Sebelum Awang sepenuhnya keluar dari mobilnya, Bagas emmeluknya dan menangis sedemikian kerasnya hingga mengguncang tubuh Awang.
"Apakah kamu baik-baik saja, Nak?"
Jelas Bagas sedang tidak baik-baik, dan Awang ingin menampar mulutnya sendiri untuk pertanyaan bodohnya yang kedua. Anak laki-laki itu telah melihat sesuatu, dan itu berasal dari rumah duka.
Bagas terus menangis, dan dengan sedikit usaha, Awang mengangkatnya dan membawanya ke dalam rumah.
Ketika dia mencoba untuk menurunkannya, rasanya tidak mungkin. Bocah itu menjepitnya seperti catok. Kekuatan yang dimiliki seorang anak kecil yang ketakutan sungguh luar biasa.
Kira-kira satu jam kemudian, Awang menelepon ke klinik untuk memberi tahu mereka bahwa dia tidak akan masuk sampai jam sebelas. Bagas baru bisa tenang meski belum bisa berbicara. Kuntum datang dan pergi lagi.
Halida sangat terguncang dengan kematian Johar, dan Kuntum berusaha menghiburnya sejak pukul lima tiga puluh pagi itu. Istri psikiater itu entah bagaimana merasa kematian Johar adalah salahnya, dan terus menggumamkan sesuatu tentang kursi goyang.
Pagi itu adalah pagi yang aneh dan menegangkan. Kematian Johar saja sudah cukup membuatnya terguncang, tetapi pulang dari sana untuk menemukan Bagas ketakutan setengah mati di halaman samping, rasanya terlalu berlebihan.

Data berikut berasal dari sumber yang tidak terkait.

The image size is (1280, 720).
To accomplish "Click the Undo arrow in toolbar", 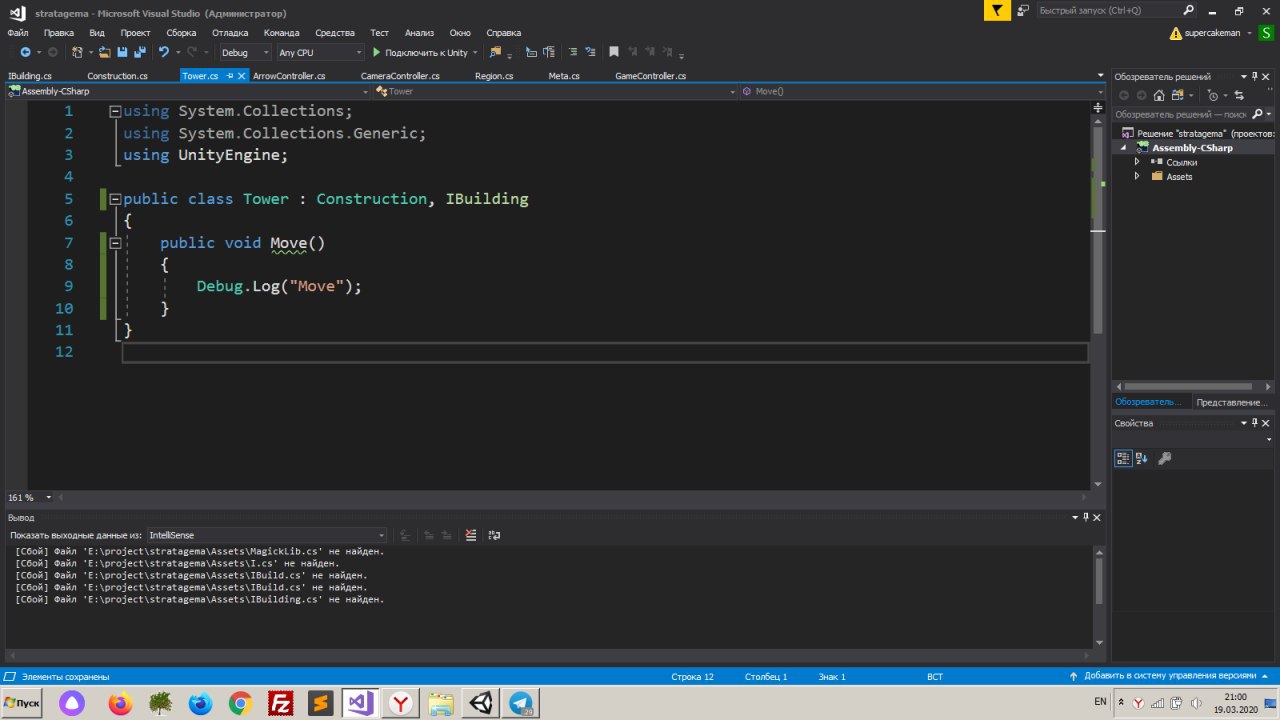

Beberapa minggu terakhir ini terasa seperti drama lakon ruamh sakit jiwa dan Awang mulai bosan.
Sesuatu akan terjadi cepat atau lambat, dan dia masih tidak begitu yakin bahwa itu bukan dia yang menjadi penyebabnya.
"Bagas, bisakah kamu memberitahuku apa yang  kamu lihat di luar sana?"